I became distracted quickly and spent much time going through my archive of personal photographs, which often get forgotten now that so few of them get printed up. I had selected the best photos from a wedding in August, then optimized those photos with Photoshop to look balanced on my main monitor, which I'd adjusted to give a reasonable color balance. There was also a folder of digital photos at the same wedding taken and processed by a professional photographer with a Nikon D200 digital SLR one step above my D80. Comparing the photos was revealing. My own retouched photos looked oversaturated, especially the reds, on the XL20; the professional photos were much better balanced, very natural looking. The differences were so big that I went back to the RAW files of the shots from the Nikon D80... and discovered that on the XL20, they looked closer to the pro's work, and more natural than my "corrected" versions.
When I viewed all these photos on my own monitor, the pro pics and my RAW pics both looked a bit washed out, while my "corrected" pics looked better saturated, though not as natural or balanced as the pro pics on the XL20.
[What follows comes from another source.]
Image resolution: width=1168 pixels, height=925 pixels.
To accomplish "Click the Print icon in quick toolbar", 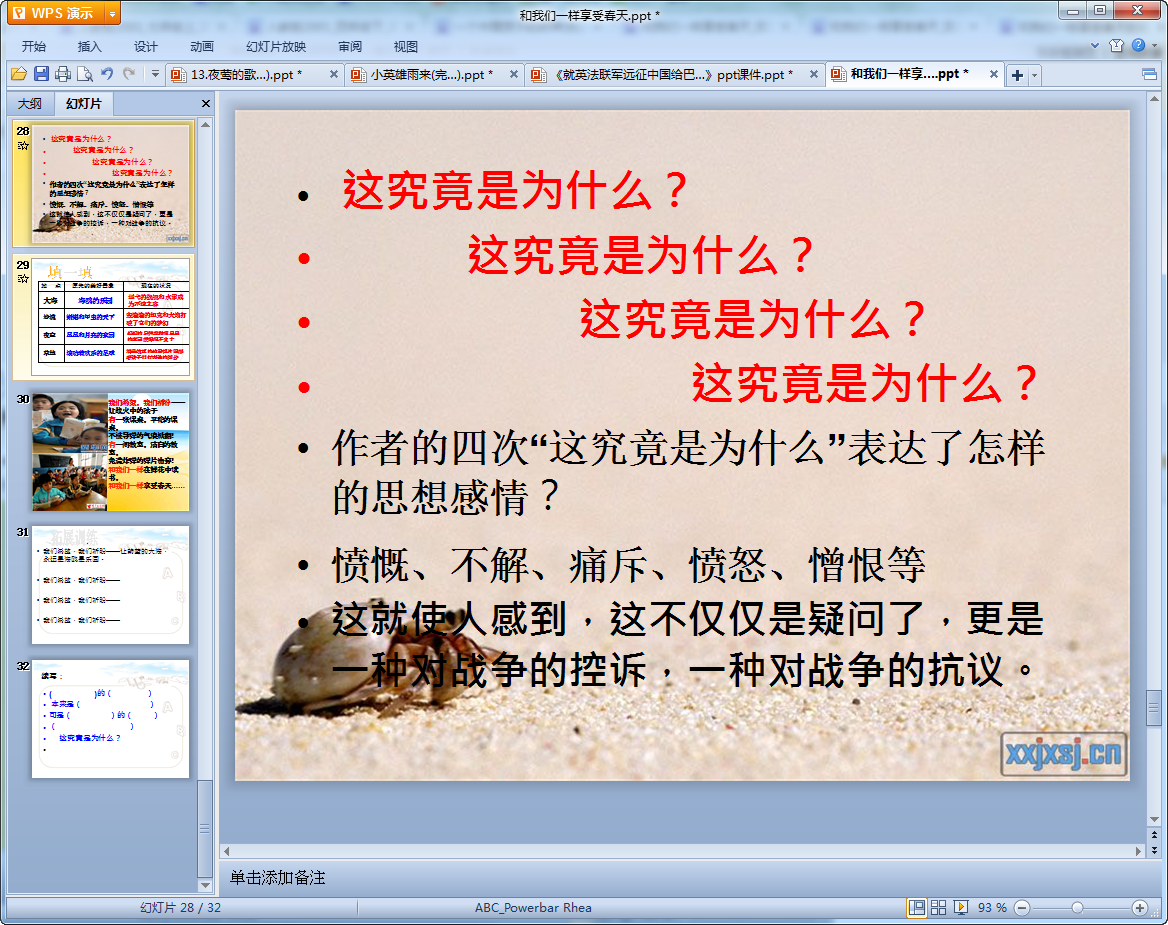I will click(63, 74).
All this made me pause. An aside:
If I want my photos to be color correct, then I need accuracy all the way down the production line, from camera to printing. If the monitor is inaccurate, there's no point making color corrections with it. On the other hand, if the photos are mostly seen online (on the web), then they are subject to the huge variances among the millions of monitors used out there. Still, the more serious photographers would probably be using monitors that have better than average color accuracy or so one would hope. I've read that lots of image professionals still hang on to their CRT monitors because they generally offer better color accuracy. Professional quality LCD monitors like the Eizo ColorEdge or the NEC SpectraView series run into the thousands, so they're probably out of reach for all but pros. This probably means that most people viewing most photos on most computer screens don't have the right colors. Hmmmm....
Back to the XL20...
All kinds of high definition video were played at full screen, and they all came off very nicely. Let's face it, I've never seen better on any computer monitor. In fact, that's the biggest difficulty of writing this review: I have nothing to compare against the XL20, it's that much better than any other monitor I've ever had a chance to use. This is not just my opinion. The half dozen or so people who saw the XL20 in operation all had to stop, look and ask about it. Its superior image and color quality is that arresting and obvious.
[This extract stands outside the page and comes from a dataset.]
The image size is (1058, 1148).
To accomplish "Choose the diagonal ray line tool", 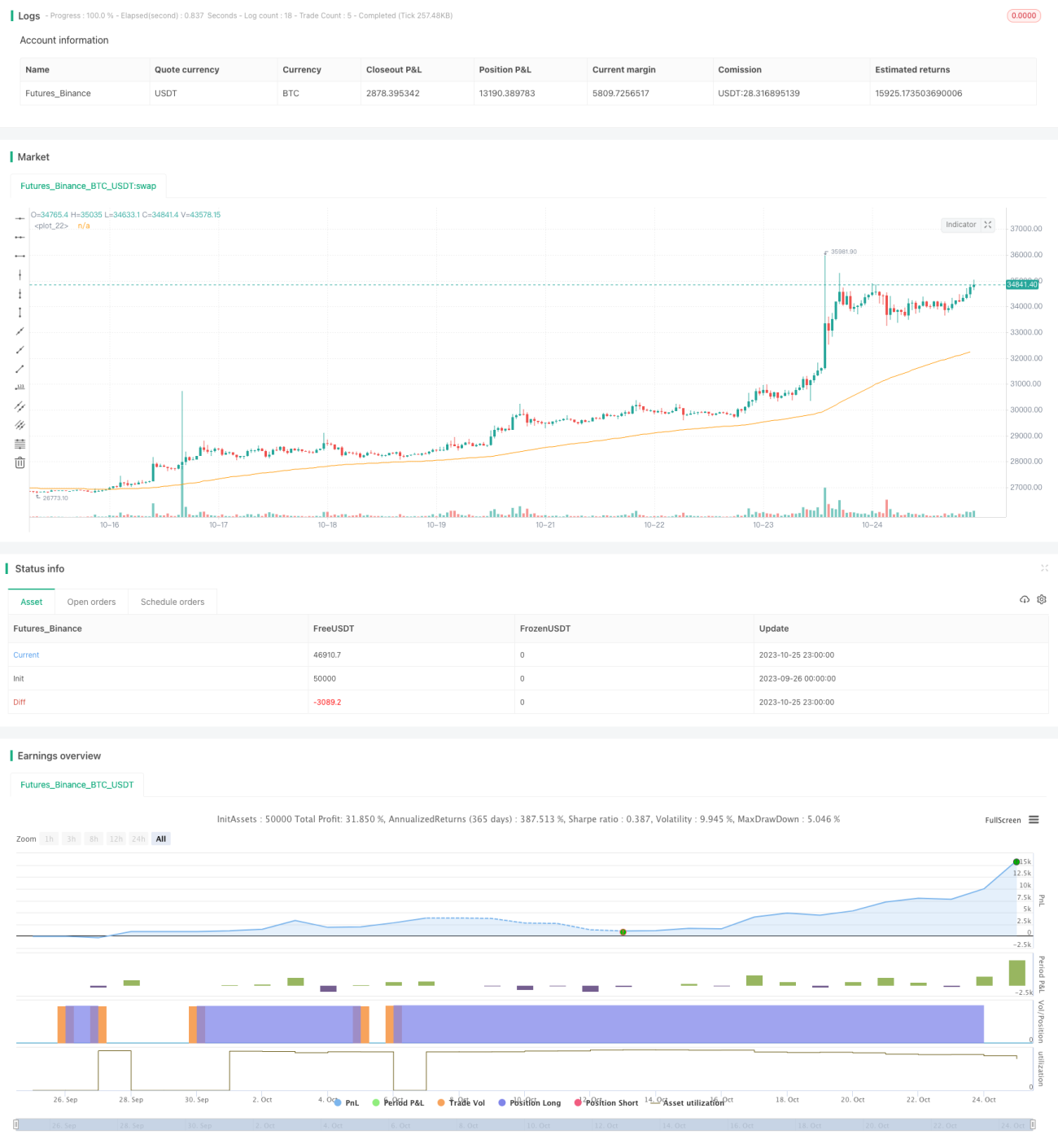I will point(20,350).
There's no way to do justice to any image on the XL20 with a photo of the screen; the best I can do is just show you one of the wedding photos, at 550px width. If you saw the original 4368x2912 image full-screen on the XL20 you'd swear the three girls were standing right in front of you. ;-)
One of the wedding photos.
My main monitor is a BenQ FP991 manufactured in Dec 2003. It is an average monitor from its era. I chose it after carefully viewing at least half a dozen monitors in a store, and based my choice on perceived sharpness (for text clarity) and natural color rendition. I prefer it with the brightness and contrast turned down, as it's easier on my eyes. Going back to it after the XL20 was difficult; not for ordinary usage, but for viewing photographs.
For general use, I found the XL20 a little too vivid and wanted to reduce the brightness. But setting the huey x-rite calibration software to automatically compensate for room lighting actually helped quite a lot, whether the room was at the slightly dim level I prefer when writing or the bright level it's on when all the white-CFL lights are turned on for taking photos of products. The red LEDs on the huey wand flicker ever few minutes when it scans the ambient lighting; it's quick enough not to be distracting, and you can set the scan frequency from 10 seconds to four hours.